Um projeto da Defensoria Pública de São Paulo em parceria com a Secretaria Especial de Políticas para Mulheres da Presidência da República, batizado de "Mulheres Encarceradas", confirmou uma suspeita que se arrastava há anos: faltam presídios femininos em todo o Estado e quase 70% das detentas não têm advogado. Na região de Bauru, a cadeia de Avaí fez parte do primeiro do trabalho encerrado em março. Das 122 presas, 74% não tinham um defensor.
A meta do projeto é atender em um ano 11 mil mulheres encarceradas, provisória ou definitivamente, em todo o Estado. Nos primeiros seis meses, 37 unidades prisionais femininos foram visitadas pelos 82 defensores públicos que fazem parte do trabalho. Eles atenderam 2.017 mulheres. Na segunda etapa, outros 49 estabelecimentos receberão o ?mutirão?.
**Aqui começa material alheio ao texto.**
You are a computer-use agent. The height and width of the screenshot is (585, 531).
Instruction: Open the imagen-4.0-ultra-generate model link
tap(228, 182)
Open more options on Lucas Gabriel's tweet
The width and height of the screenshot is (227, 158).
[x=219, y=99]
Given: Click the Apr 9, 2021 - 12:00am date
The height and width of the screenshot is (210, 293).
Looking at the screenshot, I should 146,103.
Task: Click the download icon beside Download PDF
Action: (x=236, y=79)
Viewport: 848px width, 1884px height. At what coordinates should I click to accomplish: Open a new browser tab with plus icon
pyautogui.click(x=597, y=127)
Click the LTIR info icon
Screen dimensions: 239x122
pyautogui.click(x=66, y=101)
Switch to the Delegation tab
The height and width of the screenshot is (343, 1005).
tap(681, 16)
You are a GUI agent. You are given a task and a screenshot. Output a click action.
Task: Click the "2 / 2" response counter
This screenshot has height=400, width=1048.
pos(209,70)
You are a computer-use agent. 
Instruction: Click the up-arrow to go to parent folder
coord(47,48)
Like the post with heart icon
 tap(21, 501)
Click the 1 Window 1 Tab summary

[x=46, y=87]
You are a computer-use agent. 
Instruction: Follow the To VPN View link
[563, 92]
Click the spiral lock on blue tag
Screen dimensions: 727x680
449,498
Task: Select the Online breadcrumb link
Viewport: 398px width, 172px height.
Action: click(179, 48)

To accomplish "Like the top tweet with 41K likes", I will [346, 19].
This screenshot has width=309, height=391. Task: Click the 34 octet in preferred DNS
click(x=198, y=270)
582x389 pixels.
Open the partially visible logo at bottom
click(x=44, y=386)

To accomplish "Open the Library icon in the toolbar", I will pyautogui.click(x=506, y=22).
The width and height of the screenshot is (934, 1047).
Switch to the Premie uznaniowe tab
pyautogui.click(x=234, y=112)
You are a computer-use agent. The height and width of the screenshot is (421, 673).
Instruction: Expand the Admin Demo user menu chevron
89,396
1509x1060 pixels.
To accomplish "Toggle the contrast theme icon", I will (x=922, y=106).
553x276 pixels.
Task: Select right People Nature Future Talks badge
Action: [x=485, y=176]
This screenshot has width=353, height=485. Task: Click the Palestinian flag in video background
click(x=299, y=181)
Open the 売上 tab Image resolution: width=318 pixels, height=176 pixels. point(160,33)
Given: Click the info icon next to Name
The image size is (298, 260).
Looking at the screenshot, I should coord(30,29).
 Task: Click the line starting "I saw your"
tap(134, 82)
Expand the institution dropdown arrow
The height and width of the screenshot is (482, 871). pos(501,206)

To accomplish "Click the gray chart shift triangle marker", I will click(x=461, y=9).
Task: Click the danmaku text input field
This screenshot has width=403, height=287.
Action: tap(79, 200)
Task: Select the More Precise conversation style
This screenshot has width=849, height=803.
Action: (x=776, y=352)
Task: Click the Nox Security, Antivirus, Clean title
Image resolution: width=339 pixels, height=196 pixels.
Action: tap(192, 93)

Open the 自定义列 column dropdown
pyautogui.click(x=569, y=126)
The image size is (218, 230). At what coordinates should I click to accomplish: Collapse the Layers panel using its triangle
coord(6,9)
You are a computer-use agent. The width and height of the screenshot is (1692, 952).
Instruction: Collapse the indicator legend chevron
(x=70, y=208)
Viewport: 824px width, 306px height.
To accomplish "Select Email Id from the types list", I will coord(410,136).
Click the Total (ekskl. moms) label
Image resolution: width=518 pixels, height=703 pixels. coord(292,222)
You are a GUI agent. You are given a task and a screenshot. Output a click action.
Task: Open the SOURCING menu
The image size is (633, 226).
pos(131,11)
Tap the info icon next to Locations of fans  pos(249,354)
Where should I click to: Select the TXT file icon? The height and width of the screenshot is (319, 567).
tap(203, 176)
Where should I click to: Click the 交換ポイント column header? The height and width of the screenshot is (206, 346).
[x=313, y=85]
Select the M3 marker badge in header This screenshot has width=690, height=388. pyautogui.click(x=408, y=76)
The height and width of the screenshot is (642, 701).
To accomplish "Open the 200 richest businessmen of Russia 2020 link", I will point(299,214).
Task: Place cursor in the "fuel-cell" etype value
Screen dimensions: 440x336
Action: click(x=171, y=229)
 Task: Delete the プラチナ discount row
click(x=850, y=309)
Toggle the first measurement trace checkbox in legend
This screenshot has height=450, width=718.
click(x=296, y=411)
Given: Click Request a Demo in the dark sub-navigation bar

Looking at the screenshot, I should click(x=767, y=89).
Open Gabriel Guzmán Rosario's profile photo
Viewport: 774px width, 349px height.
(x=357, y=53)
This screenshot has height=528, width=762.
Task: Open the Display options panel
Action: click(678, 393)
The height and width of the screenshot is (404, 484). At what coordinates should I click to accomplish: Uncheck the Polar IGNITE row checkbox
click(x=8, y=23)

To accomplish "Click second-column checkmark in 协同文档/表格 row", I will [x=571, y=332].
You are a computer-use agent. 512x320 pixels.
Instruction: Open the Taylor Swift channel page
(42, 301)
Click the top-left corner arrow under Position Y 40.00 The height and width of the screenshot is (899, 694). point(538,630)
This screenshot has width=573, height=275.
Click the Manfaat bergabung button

A intenção é o defensor visitar ao menos duas vezes as mulheres atendidas. Na primeira, ele apresenta o trabalho e, na segunda, explica o que foi feito em relação ao seu processo e os encaminhamentos feitos.
A Defensoria Pública Regional Bauru abrange as cadeias de Avaí, Pirajuí, Dois Córregos, Cafelândia e Promissão, explica o defensor e coordenador regional de execuções, Mário Lúcio Pereira Machado. Avaí foi escolhida para fazer parte da primeira etapa, porque à época estava com superpopulação carcerária: 122 detentas num espaço com capacidade para 48. Na última semana, a unidade estava com 107 presas.
Para ele, o principal problema detectado é uma constatação, na verdade. "No Estado de São Paulo é a falta de presídios femininos no interior. A cadeia feminina funciona como presídio. As mulheres cumprem a pena toda neste local destinado apenas a detentas provisórias, aquelas que aguardam sentença. Falta estrutura."
A desvantagem da cadeia, segundo o defensor, é não oferecer assistência judiciária, médica, odontológica e trabalho para remissão de pena. "Nas penitenciárias masculinas existe um ou mais advogados da Fundação Prof. Dr. Manoel Pedro Pimentel de Amparo ao Preso (Funap) ou conveniados e vários funcionários do Estado que fazem a assistência jurídica. Eles acompanham o processo e montam os pedidos de benefícios."
Sem o apoio de um advogado ou defensor, muitas mulheres são obrigadas a fazer de próprio punho seus pedidos. "Há casos em que o carcereiro tem algum conhecimento jurídico e ajuda, mas se o juiz indeferir, não há quem conteste. Isso prejudica e muito as mulheres encarceradas."
Na época do mutirão, frisa o defensor, foram atendidas 122 presas e 74% não tinham advogado constituído.